Task objective:
Please reproduce only the items from the line containing "This screenshot has height=794, width=1289." down to the line containing "Looking at the screenshot, I should coord(758,417).", with "terrain" swapped for "ground" and everything else left unchanged.

Supplied data:
╔══

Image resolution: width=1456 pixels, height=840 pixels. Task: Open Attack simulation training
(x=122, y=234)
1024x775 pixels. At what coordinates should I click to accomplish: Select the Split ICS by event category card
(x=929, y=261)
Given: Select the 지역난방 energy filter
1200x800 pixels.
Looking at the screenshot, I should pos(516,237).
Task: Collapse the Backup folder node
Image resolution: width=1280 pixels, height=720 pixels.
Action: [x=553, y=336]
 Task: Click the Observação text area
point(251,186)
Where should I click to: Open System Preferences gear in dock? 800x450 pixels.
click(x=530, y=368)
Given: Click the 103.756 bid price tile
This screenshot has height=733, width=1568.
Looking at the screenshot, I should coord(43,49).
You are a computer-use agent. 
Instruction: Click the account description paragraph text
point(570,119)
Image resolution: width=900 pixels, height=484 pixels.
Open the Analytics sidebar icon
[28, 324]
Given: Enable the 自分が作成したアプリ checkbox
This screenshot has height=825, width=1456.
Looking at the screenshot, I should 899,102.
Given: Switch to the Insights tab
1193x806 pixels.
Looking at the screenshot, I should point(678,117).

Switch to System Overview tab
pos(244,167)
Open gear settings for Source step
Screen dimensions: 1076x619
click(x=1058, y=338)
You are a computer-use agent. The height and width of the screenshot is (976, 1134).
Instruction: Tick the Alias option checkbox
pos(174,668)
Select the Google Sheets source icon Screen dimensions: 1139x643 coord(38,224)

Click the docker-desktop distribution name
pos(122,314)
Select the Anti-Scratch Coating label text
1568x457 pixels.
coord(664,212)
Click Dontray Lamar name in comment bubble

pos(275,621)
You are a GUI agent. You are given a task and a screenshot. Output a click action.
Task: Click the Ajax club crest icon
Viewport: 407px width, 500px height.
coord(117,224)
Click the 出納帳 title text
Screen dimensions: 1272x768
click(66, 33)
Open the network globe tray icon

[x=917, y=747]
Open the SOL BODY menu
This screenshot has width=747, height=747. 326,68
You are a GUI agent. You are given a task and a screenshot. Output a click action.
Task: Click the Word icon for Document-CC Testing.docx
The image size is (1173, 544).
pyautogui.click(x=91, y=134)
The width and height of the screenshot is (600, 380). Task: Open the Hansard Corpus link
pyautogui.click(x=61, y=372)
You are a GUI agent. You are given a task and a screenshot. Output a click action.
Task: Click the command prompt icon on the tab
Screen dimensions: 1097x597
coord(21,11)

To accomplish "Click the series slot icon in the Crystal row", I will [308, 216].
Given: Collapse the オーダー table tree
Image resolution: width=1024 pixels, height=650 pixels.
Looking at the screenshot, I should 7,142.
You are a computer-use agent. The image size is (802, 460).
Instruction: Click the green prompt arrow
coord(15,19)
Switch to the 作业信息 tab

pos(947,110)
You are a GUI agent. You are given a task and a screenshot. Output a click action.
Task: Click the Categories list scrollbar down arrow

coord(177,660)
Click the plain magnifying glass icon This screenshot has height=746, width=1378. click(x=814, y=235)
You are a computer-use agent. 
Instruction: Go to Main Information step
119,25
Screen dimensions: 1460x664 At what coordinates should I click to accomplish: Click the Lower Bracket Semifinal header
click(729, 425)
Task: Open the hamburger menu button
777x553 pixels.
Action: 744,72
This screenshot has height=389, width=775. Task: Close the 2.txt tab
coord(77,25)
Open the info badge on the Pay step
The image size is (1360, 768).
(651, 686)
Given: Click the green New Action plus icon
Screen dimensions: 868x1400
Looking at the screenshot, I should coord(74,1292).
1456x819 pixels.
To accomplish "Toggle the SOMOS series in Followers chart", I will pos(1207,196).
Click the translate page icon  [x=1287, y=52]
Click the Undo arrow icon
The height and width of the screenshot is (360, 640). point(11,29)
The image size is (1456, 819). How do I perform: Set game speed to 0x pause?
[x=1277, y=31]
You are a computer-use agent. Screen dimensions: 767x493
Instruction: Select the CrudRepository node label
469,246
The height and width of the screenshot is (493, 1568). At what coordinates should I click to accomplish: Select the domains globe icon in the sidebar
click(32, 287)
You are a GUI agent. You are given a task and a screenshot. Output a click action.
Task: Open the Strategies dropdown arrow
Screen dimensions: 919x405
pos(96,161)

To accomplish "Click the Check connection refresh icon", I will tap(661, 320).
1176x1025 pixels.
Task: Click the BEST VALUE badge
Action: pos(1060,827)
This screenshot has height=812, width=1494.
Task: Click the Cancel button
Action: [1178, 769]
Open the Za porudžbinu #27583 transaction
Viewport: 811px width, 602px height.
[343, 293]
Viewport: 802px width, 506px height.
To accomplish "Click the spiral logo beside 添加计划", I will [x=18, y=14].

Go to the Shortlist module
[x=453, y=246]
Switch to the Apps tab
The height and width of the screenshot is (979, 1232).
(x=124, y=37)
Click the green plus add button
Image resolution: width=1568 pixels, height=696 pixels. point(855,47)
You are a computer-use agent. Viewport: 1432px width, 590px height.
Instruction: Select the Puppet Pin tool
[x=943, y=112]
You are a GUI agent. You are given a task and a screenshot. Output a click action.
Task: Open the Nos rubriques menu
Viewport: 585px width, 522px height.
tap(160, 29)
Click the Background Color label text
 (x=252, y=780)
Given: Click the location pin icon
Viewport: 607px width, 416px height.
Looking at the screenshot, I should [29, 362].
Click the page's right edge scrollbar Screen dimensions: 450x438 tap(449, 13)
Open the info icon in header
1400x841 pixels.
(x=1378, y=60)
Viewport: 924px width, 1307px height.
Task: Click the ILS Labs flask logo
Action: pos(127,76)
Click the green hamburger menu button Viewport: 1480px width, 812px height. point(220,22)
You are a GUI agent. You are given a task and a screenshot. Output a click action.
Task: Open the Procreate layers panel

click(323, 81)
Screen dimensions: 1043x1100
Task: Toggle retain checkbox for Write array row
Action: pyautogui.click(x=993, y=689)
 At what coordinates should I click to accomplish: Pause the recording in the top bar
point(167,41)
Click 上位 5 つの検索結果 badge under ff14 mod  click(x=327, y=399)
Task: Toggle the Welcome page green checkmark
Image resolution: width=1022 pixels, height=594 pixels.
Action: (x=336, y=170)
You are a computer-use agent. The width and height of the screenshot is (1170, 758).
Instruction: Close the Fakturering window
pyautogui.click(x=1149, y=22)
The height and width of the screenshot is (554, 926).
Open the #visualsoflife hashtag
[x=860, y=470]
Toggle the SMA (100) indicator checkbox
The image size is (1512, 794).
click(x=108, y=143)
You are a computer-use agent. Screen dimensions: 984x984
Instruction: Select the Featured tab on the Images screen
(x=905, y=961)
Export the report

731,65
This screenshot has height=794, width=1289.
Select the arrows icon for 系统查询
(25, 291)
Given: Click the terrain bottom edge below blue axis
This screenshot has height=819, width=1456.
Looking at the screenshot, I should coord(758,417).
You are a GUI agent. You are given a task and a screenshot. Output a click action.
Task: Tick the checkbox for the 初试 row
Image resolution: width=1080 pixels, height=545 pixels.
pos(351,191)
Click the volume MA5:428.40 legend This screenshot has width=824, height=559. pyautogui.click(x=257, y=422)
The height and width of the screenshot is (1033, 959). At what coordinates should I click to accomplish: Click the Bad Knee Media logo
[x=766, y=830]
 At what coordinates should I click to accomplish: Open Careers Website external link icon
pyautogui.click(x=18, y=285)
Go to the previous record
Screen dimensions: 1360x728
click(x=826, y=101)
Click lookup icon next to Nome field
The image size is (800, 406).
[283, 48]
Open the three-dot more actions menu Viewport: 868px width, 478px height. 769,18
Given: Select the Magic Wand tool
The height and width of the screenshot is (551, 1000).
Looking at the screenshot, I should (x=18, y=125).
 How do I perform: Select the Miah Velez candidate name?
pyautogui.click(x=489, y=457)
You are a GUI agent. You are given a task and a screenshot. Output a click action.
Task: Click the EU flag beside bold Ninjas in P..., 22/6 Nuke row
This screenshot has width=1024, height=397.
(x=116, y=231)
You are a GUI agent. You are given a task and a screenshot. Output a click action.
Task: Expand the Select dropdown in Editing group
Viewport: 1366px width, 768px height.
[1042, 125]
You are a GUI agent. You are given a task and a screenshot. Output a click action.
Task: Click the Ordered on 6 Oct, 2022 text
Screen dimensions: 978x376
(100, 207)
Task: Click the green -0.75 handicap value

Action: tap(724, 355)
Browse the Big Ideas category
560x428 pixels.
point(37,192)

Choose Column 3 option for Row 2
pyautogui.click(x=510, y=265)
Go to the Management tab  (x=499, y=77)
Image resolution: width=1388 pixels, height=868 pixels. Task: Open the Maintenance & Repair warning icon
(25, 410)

╚══

Right answer:
This screenshot has height=794, width=1289.
Select the arrows icon for 系统查询
(25, 291)
Given: Click the ground bottom edge below blue axis
This screenshot has height=819, width=1456.
Looking at the screenshot, I should coord(758,417).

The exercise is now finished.